When should I use rawExpression?

rawExpression, and its related sinks (rawExpressionColor, rawExpresionStyle, etc), are all marked as “brittle! use at your own risk!”

What about these sinks are brittle, and when should they be used?

Because you can type anything you want, we can’t tell before-hand what impact it will have on the rest of the activity (e.g. it could define a variable that conflicts with another one). This means that we can’t always do all the magic we need to do to make the teacher dashboard work correctly, and we can’t always do all the magic we need to prevent confusing errors. They’re generally more OK to use for just drawing something to the graph, and more problematic if they’re being used to define variables that are used elsewhere.

If you’re using them, look at simpleFunction() as an alternative - that can frequently achieve the same thing without the problems of rawExpression.

Hi to everybody and thanks for your beatiful work,

Sorry for reviving this topic; I couldn’t find any alternative. If I’m wrong please forgive me.

My problem is: how to allow students to insert relationships which are NOT functions?

In this activity (sorry for its being in Italian, I hope it is understandable anyway) I wanted students to insert the expression for the simmetry axis of a parabola:


In slide 5 I used RawExpression. Obviously I can get it also in another way (slide 8), but I want the students to write explicitly ALL the expression, because vertical lines are usually neglected compared with “normal” ones, as they are a “special situation” which they forget too often.

And in general: I would like to prepare activities on other conics, which are not functions. So my only possibility is currently to let them insert the expression directly into the graph on a dedicated slide, but in this way I’m prevented from using CL, interactive feedback and so on…

I understand that RawExpression is “dangerous”, but are you planning to replace it with some “parseLatex()” expression which may include some safety constraint without preventing us from getting “reasonable” results?

…or do you have any other hint?

thank you SO much!

There are some better features for this that aren’t well documented yet.
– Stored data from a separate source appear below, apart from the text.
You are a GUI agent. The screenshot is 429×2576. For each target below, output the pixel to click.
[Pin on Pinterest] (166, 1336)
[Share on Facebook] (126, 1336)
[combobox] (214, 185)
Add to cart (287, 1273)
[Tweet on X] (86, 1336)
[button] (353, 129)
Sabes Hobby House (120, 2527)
This activity has an example of a function called “parseEquation” that might help you.

In addition to parseEquation, you can still use simpleFunction for the axis of symmetry, just change the argument to y. If you want them to be able to write both y= and x= just make the argument both x and y. This will also allow students to write horizontal parabolas.
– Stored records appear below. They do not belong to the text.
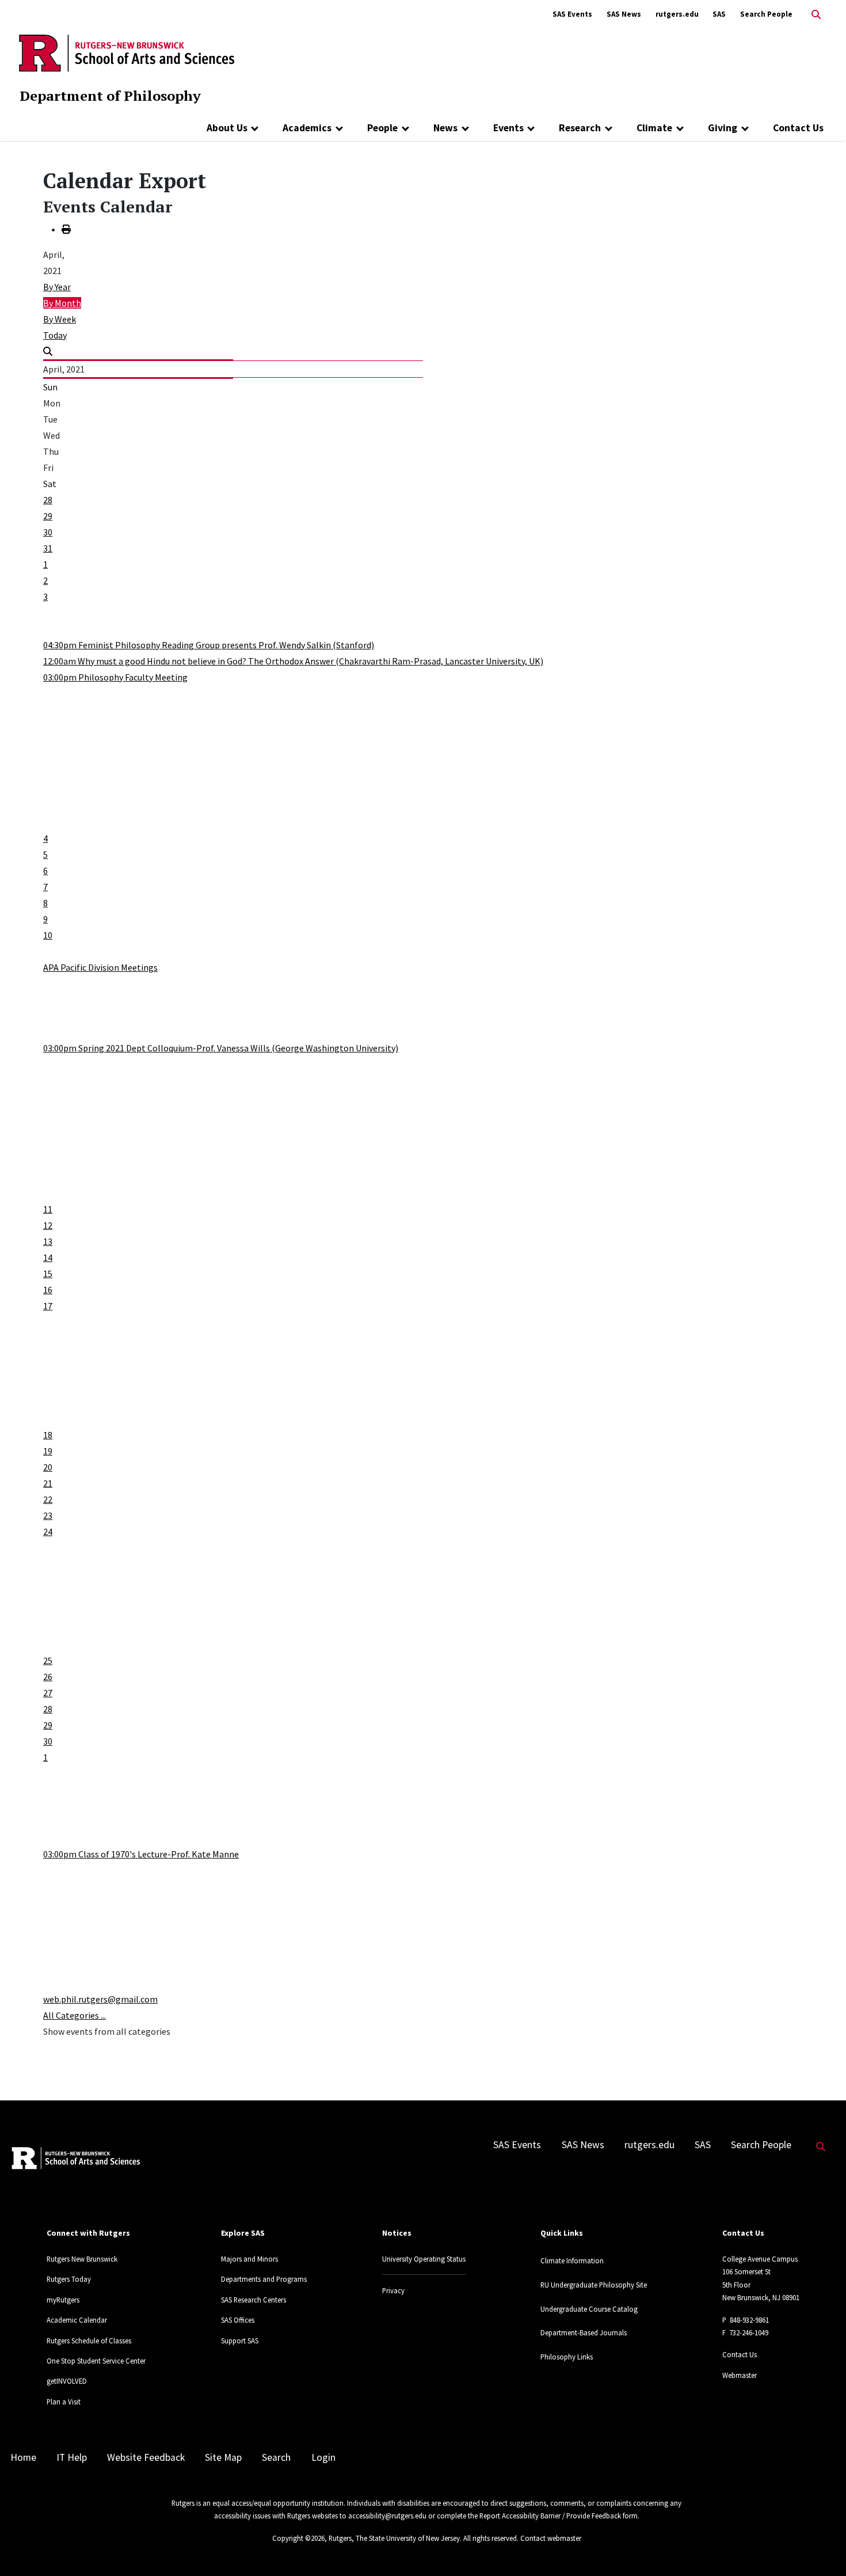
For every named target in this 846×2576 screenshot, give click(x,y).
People (382, 127)
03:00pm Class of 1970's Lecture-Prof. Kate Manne (141, 1854)
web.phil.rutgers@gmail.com (100, 1999)
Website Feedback (146, 2457)
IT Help (71, 2457)
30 (47, 532)
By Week (59, 319)
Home (23, 2457)
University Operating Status (424, 2258)
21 (47, 1483)
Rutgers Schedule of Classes (89, 2340)
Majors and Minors (249, 2258)
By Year (57, 286)
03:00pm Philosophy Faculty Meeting (115, 677)
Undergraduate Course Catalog (589, 2308)
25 (47, 1660)
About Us (227, 127)
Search (276, 2457)
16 (47, 1289)
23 (47, 1515)
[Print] (66, 229)
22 (47, 1499)
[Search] (47, 351)
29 (47, 516)
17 (47, 1306)
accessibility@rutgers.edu (387, 2515)
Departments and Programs (264, 2279)
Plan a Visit (64, 2401)
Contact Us (798, 127)
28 (47, 500)
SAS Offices (237, 2319)
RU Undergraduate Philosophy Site (593, 2284)
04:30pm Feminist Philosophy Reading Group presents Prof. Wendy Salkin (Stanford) (208, 645)
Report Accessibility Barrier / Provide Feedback (550, 2515)
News (445, 127)
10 (47, 935)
As for ellipses and hyperbolas, I had to resort to rawExpression, but I used parseEquation for the correctness checker.

Here is some work with parabolas I have done.

Conic Sections:

There are some bugs in the problem generator I still have to go back and comb through, but either way you might be able to take this apart for your own purposes.

I’m guessing that parseEquation will not handle compound inequalities like 2<y<3 very well, since there’s no clear left-hand side and right-hand side. Is that correct? Does it even work with inequalities at all?

I know it’s an old post, but parseEquation does not work with inequalities. Not to be coarse, but inequalities are not equations!